Settled in the heart of Peterborough, Ontario along the picturesque Otonabee River is Riverview Park and Zoo. Within the park is a free zoo that is open year round. Along with the zoo, the park, covering over 55 acres, also has an extensive playground with mini rock climbing rocks, a water park, snack bar, a vintage miniature train – the ride only costs $2.00 and beautiful scenery and views of the Otonabee River.
In 1933, the zoo began with a pair of alligators by Ross Dobbin who was at the time the General Manager of the Peterborough Utilities Commission. The zoo acquired more animals and so grew in size as well as in popularity. The Peterborough Utilities Commission took over full responsibility in 1968 for financing and operation. The zoo now has 27 exhibits and is home to over 48 species from camels to plated lizards and macaws to several big cat species.
Upon entering the zoo grounds I was met with a towering totem pole, it was stunning. I looked all the way up and there upon the top animal was a seagull – it seemed perfect and made me giggle. The totem pole was carved by Norman Knott of Curve Lake in 1973 and presented to the zoo by Whetung Ojibwa Crafts.
For a small, free city zoo I was unsure what I would find, though I’d only heard good things from friends, I went with no expectations. I must admit, but for the chain-link fencing, I was impressed. Every enclosure was spacious if not large, all filled with natural vegetation and many with water features and numerous ones included multiple species.
I felt like an excited kid at a new zoo, bouncing from exhibits only to spring back to charismatic animals like the North American river otters. When I first arrived at their world-class exhibit the two boisterous otters were swimming around their large pool that also had under water viewing and a beautiful waterfall feature. It’s always entertaining to watch these sweet creatures dive and swim so effortlessly. At the time of my arrival they had just been fed and were munching on some fish, it was adorable to watch them hold the fish in their front paws, much like a child, and munch away at it. About 20 minutes later when I was walking by the top side of their exhibit these little balls of energy were chasing each other through the bushes, into the other pool and down the slide into the larger pool and back again. Too cute!
Like I always stress, I love multi-species exhibits! They’re great for animal enrichment, socialization and give visitors an idea as to the native habitat and what different species share an ecosystem. So, I was thrilled to see that the Riverview Park and Zoo had various exhibits like this. There were the squirrel monkeys darting around a lazy lizard, lemurs lounging while various birds flutter about and took in a bird bath and the tortoises watching the cheery meerkats, to name a few.

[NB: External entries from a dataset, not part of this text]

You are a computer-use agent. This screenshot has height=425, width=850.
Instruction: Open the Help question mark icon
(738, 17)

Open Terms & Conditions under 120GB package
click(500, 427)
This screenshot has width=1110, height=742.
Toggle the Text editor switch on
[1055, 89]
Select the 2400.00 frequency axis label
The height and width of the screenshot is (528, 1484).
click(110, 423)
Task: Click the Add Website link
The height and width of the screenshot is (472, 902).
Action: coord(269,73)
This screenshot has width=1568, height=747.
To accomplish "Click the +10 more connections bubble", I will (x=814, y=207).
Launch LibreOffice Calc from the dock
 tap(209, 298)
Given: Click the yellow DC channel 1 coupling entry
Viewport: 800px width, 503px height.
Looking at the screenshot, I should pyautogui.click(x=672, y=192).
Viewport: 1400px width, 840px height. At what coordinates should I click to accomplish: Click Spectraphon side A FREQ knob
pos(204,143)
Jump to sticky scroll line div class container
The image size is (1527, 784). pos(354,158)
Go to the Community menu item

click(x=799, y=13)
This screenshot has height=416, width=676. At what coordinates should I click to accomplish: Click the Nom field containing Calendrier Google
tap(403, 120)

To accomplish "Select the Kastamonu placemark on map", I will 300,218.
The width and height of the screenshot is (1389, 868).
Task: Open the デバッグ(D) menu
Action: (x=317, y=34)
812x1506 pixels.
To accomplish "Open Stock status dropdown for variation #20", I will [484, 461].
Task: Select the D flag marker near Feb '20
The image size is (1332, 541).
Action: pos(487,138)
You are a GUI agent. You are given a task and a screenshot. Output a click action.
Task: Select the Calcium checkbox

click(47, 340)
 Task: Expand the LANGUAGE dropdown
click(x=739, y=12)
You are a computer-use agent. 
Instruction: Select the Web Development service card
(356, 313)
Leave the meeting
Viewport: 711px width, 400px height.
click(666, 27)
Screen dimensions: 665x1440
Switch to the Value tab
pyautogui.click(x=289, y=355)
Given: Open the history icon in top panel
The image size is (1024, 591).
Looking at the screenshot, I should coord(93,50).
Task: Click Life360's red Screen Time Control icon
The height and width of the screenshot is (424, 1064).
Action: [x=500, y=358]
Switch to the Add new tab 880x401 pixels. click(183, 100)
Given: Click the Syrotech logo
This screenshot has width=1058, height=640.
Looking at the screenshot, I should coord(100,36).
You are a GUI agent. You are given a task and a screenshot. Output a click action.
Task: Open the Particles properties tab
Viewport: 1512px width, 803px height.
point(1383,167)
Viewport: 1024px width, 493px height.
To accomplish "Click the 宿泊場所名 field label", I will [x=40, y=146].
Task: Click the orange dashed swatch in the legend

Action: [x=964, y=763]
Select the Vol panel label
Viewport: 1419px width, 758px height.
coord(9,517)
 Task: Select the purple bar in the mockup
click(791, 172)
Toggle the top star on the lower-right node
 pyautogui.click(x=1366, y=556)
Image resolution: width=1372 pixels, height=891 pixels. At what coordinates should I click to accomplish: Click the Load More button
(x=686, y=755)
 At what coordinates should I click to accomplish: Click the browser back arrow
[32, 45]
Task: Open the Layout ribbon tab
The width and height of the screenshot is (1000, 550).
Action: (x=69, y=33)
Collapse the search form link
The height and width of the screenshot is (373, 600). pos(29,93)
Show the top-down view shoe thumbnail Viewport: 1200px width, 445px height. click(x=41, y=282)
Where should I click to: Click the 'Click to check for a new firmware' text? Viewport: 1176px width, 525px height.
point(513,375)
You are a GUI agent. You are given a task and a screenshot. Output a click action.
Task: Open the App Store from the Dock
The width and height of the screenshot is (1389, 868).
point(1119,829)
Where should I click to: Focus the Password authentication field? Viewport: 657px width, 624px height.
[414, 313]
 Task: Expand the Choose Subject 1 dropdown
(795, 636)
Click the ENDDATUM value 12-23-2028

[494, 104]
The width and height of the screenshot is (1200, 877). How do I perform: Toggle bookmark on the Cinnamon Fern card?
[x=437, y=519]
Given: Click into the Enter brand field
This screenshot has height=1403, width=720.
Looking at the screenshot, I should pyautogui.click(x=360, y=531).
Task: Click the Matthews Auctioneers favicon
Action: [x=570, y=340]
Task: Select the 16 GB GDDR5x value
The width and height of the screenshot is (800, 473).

Who doesn’t love meerkats? These curious, little mongooses are always a highlight at zoos. But something about Riverview Zoo’s family of meerkats tugged at my heart strings. I’m pretty sure I stood there watching them for over half an hour two separate times when at last I finally tore myself away. Perhaps it was the pregnant female who looked like she was about to burst and tried hopelessly to snooze while the other three, possibly juveniles, wanted nothing but to play. I couldn’t help but beam with smiles as I watched the female trying to doze off but was interrupted by her head jerking back up only to make its way back down to nod off again, not unlike my father attempting to watch t.v. on the couch. Then the other three decided to dart in and out of their tunnels, catch one another and play wrestle, this play was interspersed with short periods of cuddle time with “mom”. At one point it seemed the female realized her nap was done and when she got up she made a curious noise, much like a gurgled purr, I was shocked, I’d never heard them make such a noise before. I immediately crouched down and mimicked her noise. She responded and looked in my direction. I made the noise again and every time I did she would respond. Then as I continued to make the noise she would respond and then she started towards me, closer each time I purred, until it seemed she could go no further and we looked at each other. I was overwhelmed, much as I always am to have an encounter with such an amazing animal, it was like we were communicating. It was pure joy! There is probably nothing sweeter then communicating with an animal, it is an amazing experience.
The Riverview Park and Zoo is a great place to take the kids to play and learn about animals, take a stroll through the park and have a picnic overlooking the river, or visit everyday like I probably would if I lived nearby – did I mention it’s free!